Be busy, but don’t rush. The difference seems to be small and pedantic, but in practice the two are very different. It is one thing to have a very full schedule. According to Dictionary.com, to be busy is to be, “actively and attentively engaged in work or a pastime.” Whereas to rush is, “to move, act, or progress with speed, impetuosity, or violence.” Being busy is about how much we are doing; rushing is one way we can do it.

When I was in high school I was heavily involved with student council. During an especially busy couple of weeks I was trying to balance school, social life, sleep, and planning/directing school events. It was a very busy time. I was also rushing through my day from one task to another. I ate too quickly, nearly ran from place to place, and moved throughout my day with an impending sense of deadlines and unfinished tasks. My mind raced constantly and I had the physical effects to go along with all of this. I broke out with pimples, had constant heartburn, and felt like I was in a blur.

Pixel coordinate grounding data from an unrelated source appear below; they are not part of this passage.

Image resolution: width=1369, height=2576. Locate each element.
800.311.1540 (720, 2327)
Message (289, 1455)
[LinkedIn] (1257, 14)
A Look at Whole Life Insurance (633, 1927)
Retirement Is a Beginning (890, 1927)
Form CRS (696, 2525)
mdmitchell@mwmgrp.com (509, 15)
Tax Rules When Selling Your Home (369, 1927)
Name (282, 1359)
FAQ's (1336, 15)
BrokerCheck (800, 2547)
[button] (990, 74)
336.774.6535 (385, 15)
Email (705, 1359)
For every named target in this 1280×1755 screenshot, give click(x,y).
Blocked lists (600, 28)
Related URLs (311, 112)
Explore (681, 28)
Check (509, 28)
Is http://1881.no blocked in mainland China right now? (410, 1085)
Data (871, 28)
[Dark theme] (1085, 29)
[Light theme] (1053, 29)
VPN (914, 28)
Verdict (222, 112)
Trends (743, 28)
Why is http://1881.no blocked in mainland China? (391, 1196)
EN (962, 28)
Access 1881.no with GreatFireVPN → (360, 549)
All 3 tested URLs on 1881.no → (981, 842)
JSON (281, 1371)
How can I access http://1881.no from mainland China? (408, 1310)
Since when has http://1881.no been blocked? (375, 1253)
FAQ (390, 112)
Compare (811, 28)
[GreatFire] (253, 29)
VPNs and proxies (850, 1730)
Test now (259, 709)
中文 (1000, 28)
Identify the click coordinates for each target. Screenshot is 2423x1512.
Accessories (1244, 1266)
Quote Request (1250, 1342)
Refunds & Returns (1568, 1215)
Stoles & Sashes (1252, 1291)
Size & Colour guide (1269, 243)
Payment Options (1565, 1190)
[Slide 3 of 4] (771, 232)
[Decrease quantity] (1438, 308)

We have all done this from time to time. Unfortunately, we usually call this “being busy” and simply hold on with all of our strength until the busy time passes and we can finally relax. But what if we could learn to relax in the middle of of our hectic schedules? What if we could move with grace and a clear mind from task to task? We might find that we are actually present to ourselves, others, and the moment. This is a much better way to live when our lives become demanding.

We need to change a few things in order to become calm while staying busy. We need to learn our own limits better so that we can know when and how to say “no.” We need to pay better attention to ourselves, knowing how we are feeling and how we are handling stress. Stress is not bad, but it can cause some pretty bad things. We also need to develop practices which can help us refocus ourselves when we start rushing. Things like silence can be incredibly helpful, but friends and family, hobbies, a good meal, watching tv, or many other practices can help us to unplug and reset. Perhaps most important is the realization that the fate of the world does not rest solely on our shoulders. Yes, our work and responsibilities are incredibly important, but we are not alone in our endeavors. We are surrounded by other people who struggle with the same things as us – we need to find a way to reach out to them for support, advice, encouragement, comfort, and more. We also need to lend a hand to others.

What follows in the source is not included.